Show every line from the entries that follow which holds the word "computer".

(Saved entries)
──────

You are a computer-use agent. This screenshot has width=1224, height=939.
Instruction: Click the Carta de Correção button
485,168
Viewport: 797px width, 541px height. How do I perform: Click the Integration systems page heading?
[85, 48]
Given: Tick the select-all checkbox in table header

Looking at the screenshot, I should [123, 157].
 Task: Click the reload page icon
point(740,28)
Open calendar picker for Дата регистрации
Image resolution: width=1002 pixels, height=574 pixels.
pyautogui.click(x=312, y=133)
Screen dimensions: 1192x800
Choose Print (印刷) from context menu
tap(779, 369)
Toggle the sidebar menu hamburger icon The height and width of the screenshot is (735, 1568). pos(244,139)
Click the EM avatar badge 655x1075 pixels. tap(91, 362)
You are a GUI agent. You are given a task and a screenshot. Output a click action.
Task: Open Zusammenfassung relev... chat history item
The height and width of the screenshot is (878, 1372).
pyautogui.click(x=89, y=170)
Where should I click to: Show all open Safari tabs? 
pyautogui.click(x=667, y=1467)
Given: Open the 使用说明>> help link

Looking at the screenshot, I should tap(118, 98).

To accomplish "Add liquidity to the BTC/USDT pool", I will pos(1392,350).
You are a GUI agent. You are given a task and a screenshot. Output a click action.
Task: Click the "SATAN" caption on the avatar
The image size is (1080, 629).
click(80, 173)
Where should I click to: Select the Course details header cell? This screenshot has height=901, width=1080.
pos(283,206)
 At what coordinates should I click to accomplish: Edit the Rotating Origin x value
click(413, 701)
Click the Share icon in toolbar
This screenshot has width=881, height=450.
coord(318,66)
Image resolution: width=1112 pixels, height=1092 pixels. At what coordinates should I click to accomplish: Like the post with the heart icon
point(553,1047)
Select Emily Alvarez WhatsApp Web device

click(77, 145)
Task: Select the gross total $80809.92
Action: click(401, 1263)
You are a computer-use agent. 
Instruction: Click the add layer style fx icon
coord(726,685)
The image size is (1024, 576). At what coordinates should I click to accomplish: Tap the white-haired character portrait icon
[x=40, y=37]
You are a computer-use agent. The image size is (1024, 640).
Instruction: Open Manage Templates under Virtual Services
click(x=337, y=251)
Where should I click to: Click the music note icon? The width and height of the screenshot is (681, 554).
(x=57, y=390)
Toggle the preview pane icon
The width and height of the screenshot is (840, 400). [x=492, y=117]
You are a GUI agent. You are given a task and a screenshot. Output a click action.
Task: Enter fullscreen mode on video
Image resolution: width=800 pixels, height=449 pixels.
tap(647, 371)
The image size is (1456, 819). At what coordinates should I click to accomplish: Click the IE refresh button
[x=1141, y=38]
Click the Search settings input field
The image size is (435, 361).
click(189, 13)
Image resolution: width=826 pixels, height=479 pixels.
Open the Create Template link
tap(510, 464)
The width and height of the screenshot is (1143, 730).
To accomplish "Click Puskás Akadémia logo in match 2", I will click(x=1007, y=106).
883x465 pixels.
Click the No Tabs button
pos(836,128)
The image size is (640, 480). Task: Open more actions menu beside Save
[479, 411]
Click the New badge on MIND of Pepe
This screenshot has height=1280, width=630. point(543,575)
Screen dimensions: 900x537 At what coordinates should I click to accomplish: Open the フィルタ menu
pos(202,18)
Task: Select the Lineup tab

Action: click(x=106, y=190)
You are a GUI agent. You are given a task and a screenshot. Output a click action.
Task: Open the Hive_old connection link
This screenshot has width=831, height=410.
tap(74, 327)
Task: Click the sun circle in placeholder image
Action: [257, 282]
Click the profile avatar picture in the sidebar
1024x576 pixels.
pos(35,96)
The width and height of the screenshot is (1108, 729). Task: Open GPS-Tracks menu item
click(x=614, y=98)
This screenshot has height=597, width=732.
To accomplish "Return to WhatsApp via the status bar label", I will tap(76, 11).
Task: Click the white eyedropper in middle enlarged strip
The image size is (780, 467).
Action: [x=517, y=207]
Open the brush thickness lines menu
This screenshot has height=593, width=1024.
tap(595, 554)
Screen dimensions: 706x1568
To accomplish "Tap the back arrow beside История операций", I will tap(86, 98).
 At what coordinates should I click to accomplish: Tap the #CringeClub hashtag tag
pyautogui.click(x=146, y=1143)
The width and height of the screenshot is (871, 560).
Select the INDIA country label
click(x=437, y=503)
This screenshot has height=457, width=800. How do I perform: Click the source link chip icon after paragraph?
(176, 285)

──────

__Answer space__
You are a computer-use agent. This screenshot has width=1224, height=939.
You are a computer-use agent. 
You are a computer-use agent. The image size is (1024, 640).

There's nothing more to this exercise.